The idea of a bacterial cell as a disorganized sack is obsolete. We now know that bacteria have a diversity of organelles involved in essentially all aspects of cell function. Yet, the mechanisms governing organelle assembly, organization, and homeostasis remain unknown and virtually unstudied in bacteria. The cytoskeleton and motor proteins are well known for organizing the membrane-bound organelles of eukaryotes. But bacteria lack extensive membrane-bound organelles, cytoskeletal structures, and linear motors. Instead, bacterial organelles are largely protein-based and a widespread family of proteins, called ParA/MinD (A/D) ATPases, are responsible for their subcellular organization, but the mechanisms remain unclear. The goal of my lab is to determine the molecular mechanisms underlying the subcellular organization of bacterial organelles.
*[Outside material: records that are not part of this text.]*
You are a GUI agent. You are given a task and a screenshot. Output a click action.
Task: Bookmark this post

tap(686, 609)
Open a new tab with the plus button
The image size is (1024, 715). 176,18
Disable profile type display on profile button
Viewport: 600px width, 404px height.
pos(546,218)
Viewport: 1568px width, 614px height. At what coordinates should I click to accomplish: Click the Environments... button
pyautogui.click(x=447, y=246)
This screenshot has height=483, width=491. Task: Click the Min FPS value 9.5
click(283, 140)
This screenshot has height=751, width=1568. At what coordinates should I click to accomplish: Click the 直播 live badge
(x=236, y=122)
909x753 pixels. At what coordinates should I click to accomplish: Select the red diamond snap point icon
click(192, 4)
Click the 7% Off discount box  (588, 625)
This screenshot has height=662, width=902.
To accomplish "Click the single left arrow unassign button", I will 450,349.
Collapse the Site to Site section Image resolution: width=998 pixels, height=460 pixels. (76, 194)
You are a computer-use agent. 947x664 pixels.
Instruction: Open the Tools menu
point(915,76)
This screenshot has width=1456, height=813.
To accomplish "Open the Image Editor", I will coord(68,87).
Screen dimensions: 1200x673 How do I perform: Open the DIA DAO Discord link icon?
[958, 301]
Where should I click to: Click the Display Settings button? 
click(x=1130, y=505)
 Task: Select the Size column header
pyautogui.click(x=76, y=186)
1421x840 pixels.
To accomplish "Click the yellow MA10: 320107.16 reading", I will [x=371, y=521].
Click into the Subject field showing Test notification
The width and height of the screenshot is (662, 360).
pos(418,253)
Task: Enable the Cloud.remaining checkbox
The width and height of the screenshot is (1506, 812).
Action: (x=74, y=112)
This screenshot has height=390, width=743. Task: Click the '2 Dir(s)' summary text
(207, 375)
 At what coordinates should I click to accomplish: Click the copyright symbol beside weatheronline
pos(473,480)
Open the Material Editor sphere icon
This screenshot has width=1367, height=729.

Focus I – Organelle Trafficking & Homeostasis
Carboxysomes encapsulate the most abundant enzyme on Earth, Rubisco, within a selectively permeable shell to create the high CO2 environment needed for efficient CO2 fixation. Carboxysomes are responsible for almost half of global CO2 fixation, and are therefore of great ecological & biotechnological interest; especially in the face of our climate crisis. In Focus I we ask: How are carboxysomes spatially regulated in the cell?
Focus II – The Material State of Bacterial Organelles
Compartmentalization is a key feature in cell function for all life. In eukaryotic cells, this is classically achieved via membrane-bound organelles (left). But over the past decade, “membraneless” compartments (right) have emerged – biocondensates with material properties distinct from the surrounding dilute phase. In Focus II we ask: Do biocondensates also form & compartmentalize reactions in bacteria?
Focus III – Coordinated Organelle Trafficking in Bacteria
ParA/MinD ATPases spatially organize an array of cellular cargos. Yet, it remains unknown how multiple A/D ATPases can coordinate the positioning of such a diverse set of fundamental cargos in the same cell. We recently found that a third of bacteria encode multiple A/D ATPases (see left). Among these bacteria, we identified several human pathogens as well as the experimentally tractable organism, Halothiobacillus neapolitanus, which encodes seven A/D ATPases. We directly demonstrate that five of these A/D ATPases are each dedicated to the spatial regulation of a single cellular cargo: the chromosome, the divisome, the carboxysome, the flagellum, and the chemotaxis cluster. In Focus III, we use H. neapolitanus to ask: How is organelle trafficking coordinated with the bacterial cell cycle?